Goal of the exercise:
Make an exact copy of the listing below.

Supplied information:
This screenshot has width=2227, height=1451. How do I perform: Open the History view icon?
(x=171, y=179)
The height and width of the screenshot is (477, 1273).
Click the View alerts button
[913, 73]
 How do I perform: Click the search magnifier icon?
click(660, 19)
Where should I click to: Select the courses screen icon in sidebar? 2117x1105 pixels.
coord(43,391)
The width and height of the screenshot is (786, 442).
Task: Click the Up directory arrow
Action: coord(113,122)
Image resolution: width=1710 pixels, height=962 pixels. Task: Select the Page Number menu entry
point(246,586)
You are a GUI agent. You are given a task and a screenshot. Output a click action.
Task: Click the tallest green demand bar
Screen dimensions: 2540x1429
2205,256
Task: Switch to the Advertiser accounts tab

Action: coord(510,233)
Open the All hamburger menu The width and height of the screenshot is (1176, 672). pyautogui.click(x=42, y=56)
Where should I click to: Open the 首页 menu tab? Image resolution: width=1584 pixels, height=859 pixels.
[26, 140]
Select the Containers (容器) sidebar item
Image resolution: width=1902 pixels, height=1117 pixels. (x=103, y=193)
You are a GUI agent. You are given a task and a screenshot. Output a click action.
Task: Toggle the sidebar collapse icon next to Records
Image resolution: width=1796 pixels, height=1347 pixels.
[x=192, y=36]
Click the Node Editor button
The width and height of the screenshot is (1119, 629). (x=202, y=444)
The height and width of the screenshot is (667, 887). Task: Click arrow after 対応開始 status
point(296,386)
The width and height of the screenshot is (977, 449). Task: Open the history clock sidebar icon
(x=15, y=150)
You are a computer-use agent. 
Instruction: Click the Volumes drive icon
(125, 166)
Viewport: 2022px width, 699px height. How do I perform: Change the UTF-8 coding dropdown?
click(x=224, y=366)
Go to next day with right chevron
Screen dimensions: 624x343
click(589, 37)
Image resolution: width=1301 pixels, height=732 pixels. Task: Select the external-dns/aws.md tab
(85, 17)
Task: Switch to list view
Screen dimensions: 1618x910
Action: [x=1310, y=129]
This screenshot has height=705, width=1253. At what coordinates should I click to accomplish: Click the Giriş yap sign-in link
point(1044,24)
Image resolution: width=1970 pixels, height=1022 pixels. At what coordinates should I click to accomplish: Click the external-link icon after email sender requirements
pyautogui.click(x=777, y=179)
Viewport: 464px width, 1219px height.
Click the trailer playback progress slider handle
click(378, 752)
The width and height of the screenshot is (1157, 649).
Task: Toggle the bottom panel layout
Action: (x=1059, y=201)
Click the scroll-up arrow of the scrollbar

Solution:
This screenshot has width=2227, height=1451. How do I perform: Open the History view icon?
(x=171, y=179)
The height and width of the screenshot is (477, 1273).
Click the View alerts button
[913, 73]
 How do I perform: Click the search magnifier icon?
click(660, 19)
Where should I click to: Select the courses screen icon in sidebar? 2117x1105 pixels.
coord(43,391)
The width and height of the screenshot is (786, 442).
Task: Click the Up directory arrow
Action: coord(113,122)
Image resolution: width=1710 pixels, height=962 pixels. Task: Select the Page Number menu entry
point(246,586)
You are a GUI agent. You are given a task and a screenshot. Output a click action.
Task: Click the tallest green demand bar
Screen dimensions: 2540x1429
2205,256
Task: Switch to the Advertiser accounts tab

Action: coord(510,233)
Open the All hamburger menu The width and height of the screenshot is (1176, 672). pyautogui.click(x=42, y=56)
Where should I click to: Open the 首页 menu tab? Image resolution: width=1584 pixels, height=859 pixels.
[26, 140]
Select the Containers (容器) sidebar item
Image resolution: width=1902 pixels, height=1117 pixels. (x=103, y=193)
You are a GUI agent. You are given a task and a screenshot. Output a click action.
Task: Toggle the sidebar collapse icon next to Records
Image resolution: width=1796 pixels, height=1347 pixels.
[x=192, y=36]
Click the Node Editor button
The width and height of the screenshot is (1119, 629). (x=202, y=444)
The height and width of the screenshot is (667, 887). Task: Click arrow after 対応開始 status
point(296,386)
The width and height of the screenshot is (977, 449). Task: Open the history clock sidebar icon
(x=15, y=150)
You are a computer-use agent. 
Instruction: Click the Volumes drive icon
(125, 166)
Viewport: 2022px width, 699px height. How do I perform: Change the UTF-8 coding dropdown?
click(x=224, y=366)
Go to next day with right chevron
Screen dimensions: 624x343
click(589, 37)
Image resolution: width=1301 pixels, height=732 pixels. Task: Select the external-dns/aws.md tab
(85, 17)
Task: Switch to list view
Screen dimensions: 1618x910
Action: [x=1310, y=129]
This screenshot has height=705, width=1253. At what coordinates should I click to accomplish: Click the Giriş yap sign-in link
point(1044,24)
Image resolution: width=1970 pixels, height=1022 pixels. At what coordinates should I click to accomplish: Click the external-link icon after email sender requirements
pyautogui.click(x=777, y=179)
Viewport: 464px width, 1219px height.
Click the trailer playback progress slider handle
click(378, 752)
The width and height of the screenshot is (1157, 649).
Task: Toggle the bottom panel layout
Action: (x=1059, y=201)
Click the scroll-up arrow of the scrollbar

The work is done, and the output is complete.